■ Instructions for the task ■
Rewrite the material with every instance of "image size" changed to "screenshot dimensions" and nothing else altered. Omit the pictures from your version.

********

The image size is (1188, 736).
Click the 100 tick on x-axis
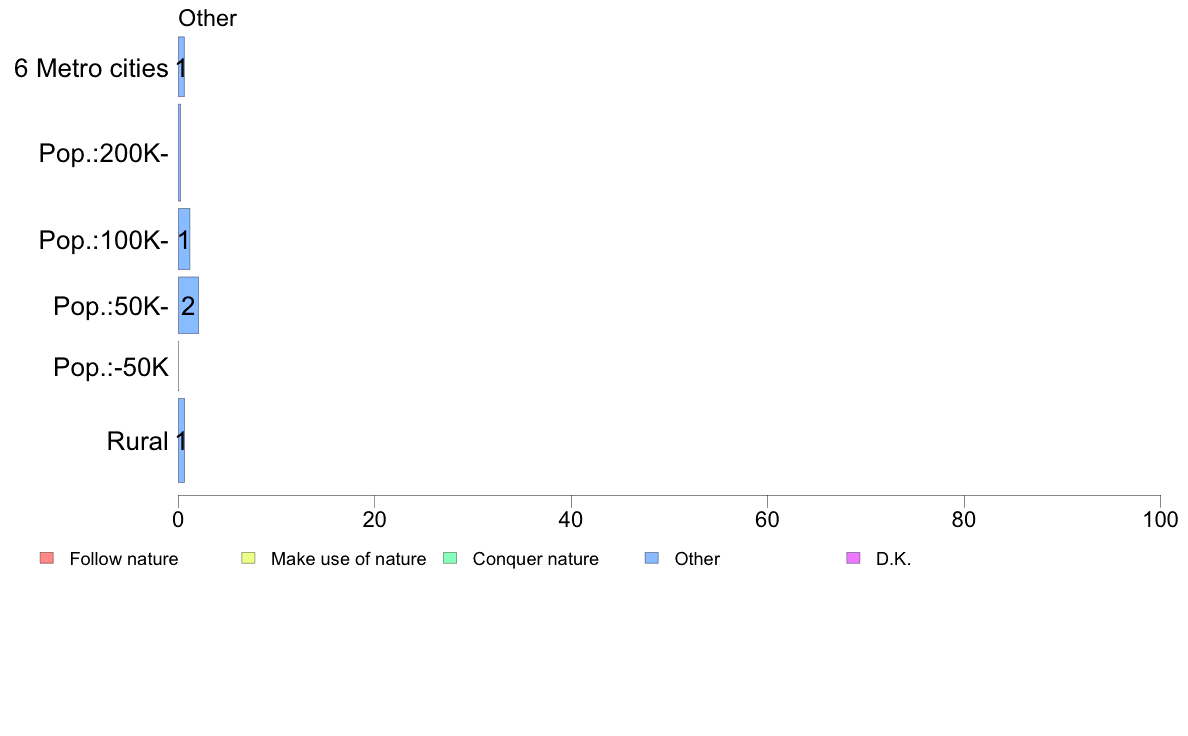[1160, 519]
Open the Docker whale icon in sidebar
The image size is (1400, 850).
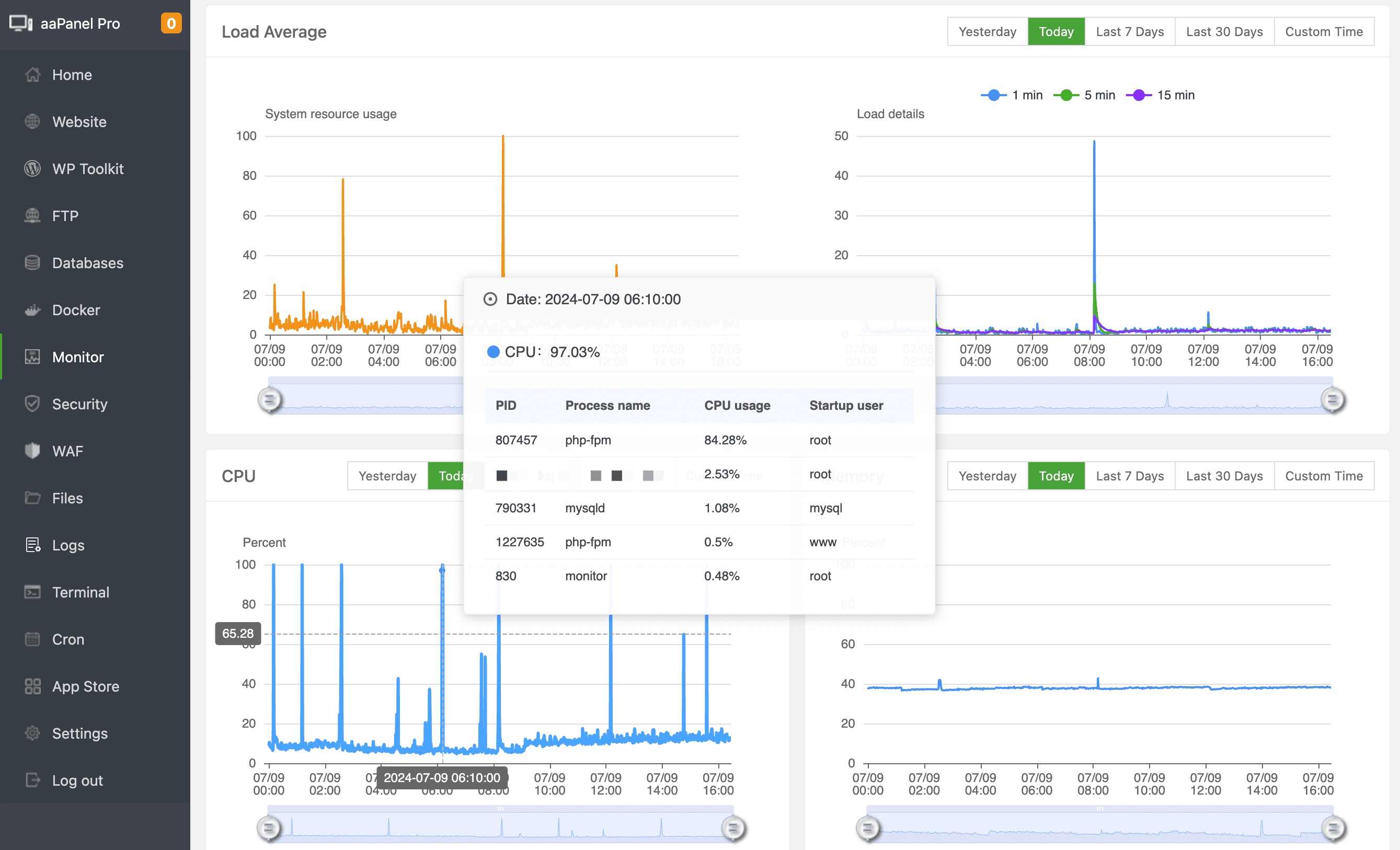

********

■ Solution ■
The screenshot dimensions is (1188, 736).
Click the 100 tick on x-axis
[1160, 519]
Open the Docker whale icon in sidebar
The screenshot dimensions is (1400, 850).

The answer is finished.